**Given request**
Write out every line of the records below word for word, leaving out the pictures.

**Data provided**
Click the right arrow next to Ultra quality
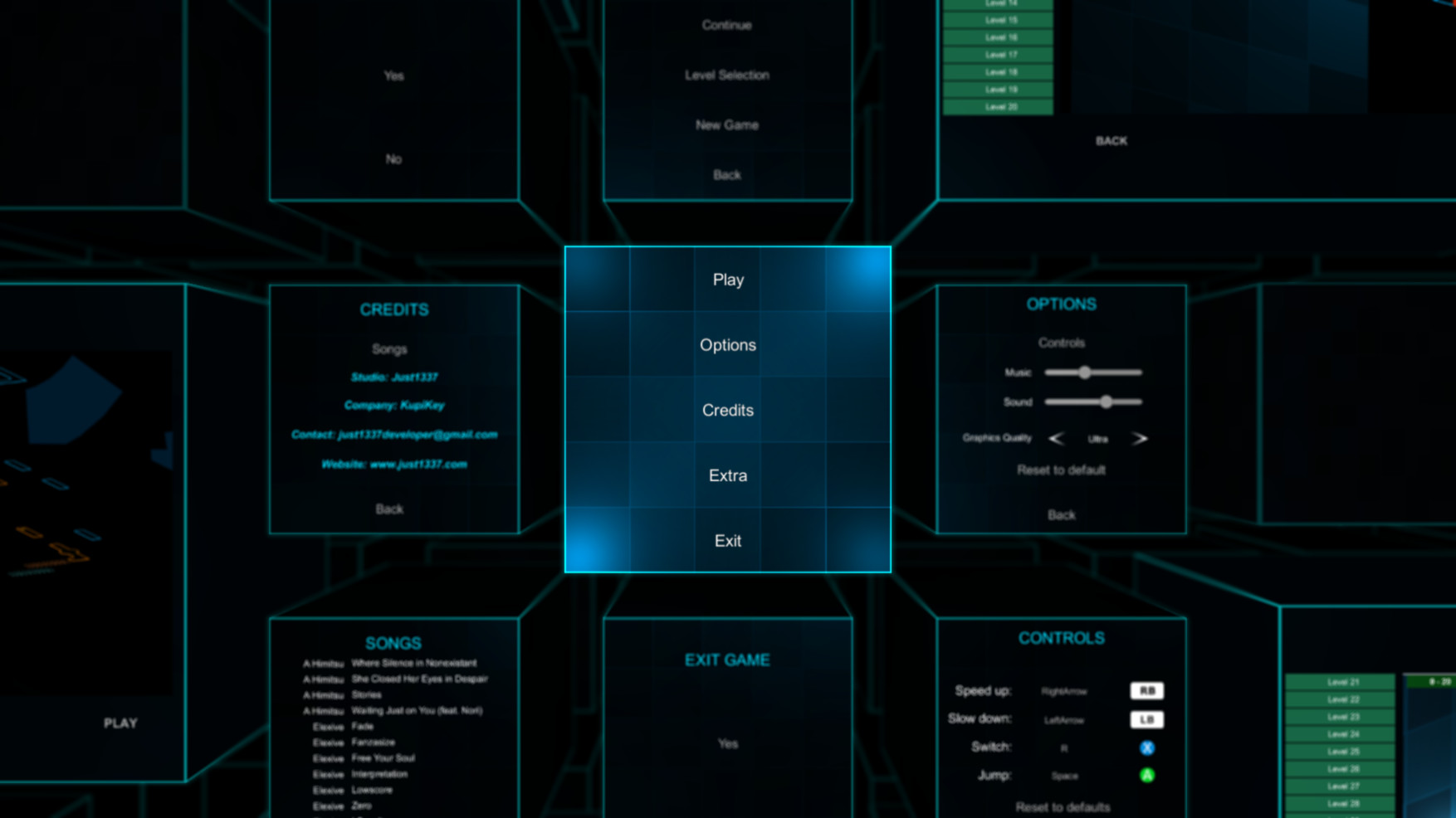Screen dimensions: 1456x818 (1141, 438)
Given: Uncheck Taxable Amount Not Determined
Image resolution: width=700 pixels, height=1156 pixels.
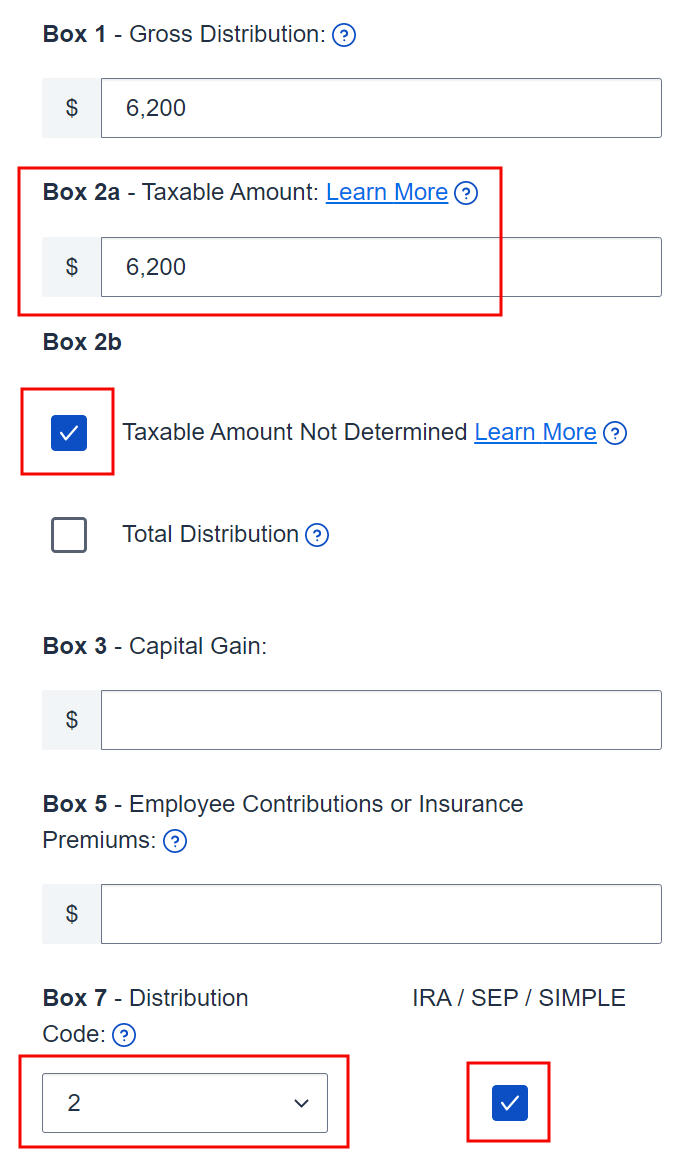Looking at the screenshot, I should pos(67,432).
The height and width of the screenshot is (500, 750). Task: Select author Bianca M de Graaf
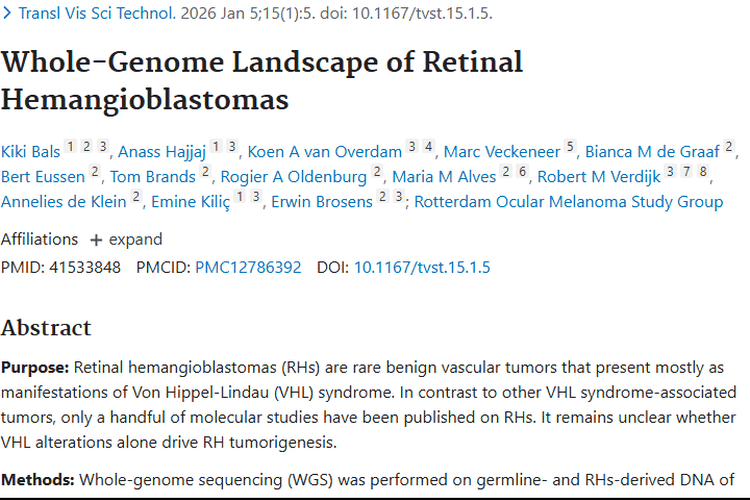652,152
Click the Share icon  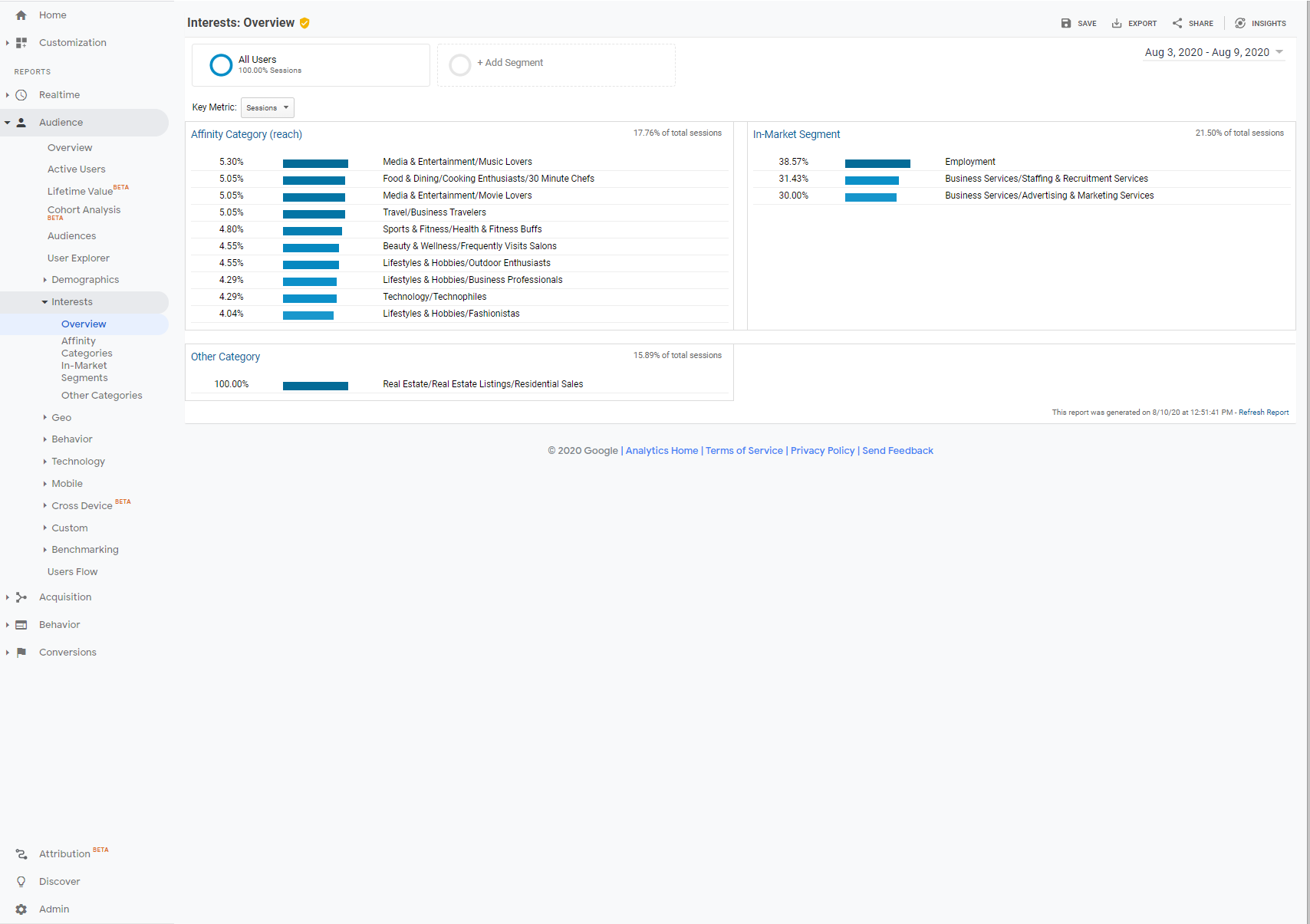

**Result of the task**
Click the right arrow next to Ultra quality
Screen dimensions: 1456x818 (1141, 438)
Given: Uncheck Taxable Amount Not Determined
Image resolution: width=700 pixels, height=1156 pixels.
Looking at the screenshot, I should pos(67,432).
The height and width of the screenshot is (500, 750). Task: Select author Bianca M de Graaf
652,152
Click the Share icon  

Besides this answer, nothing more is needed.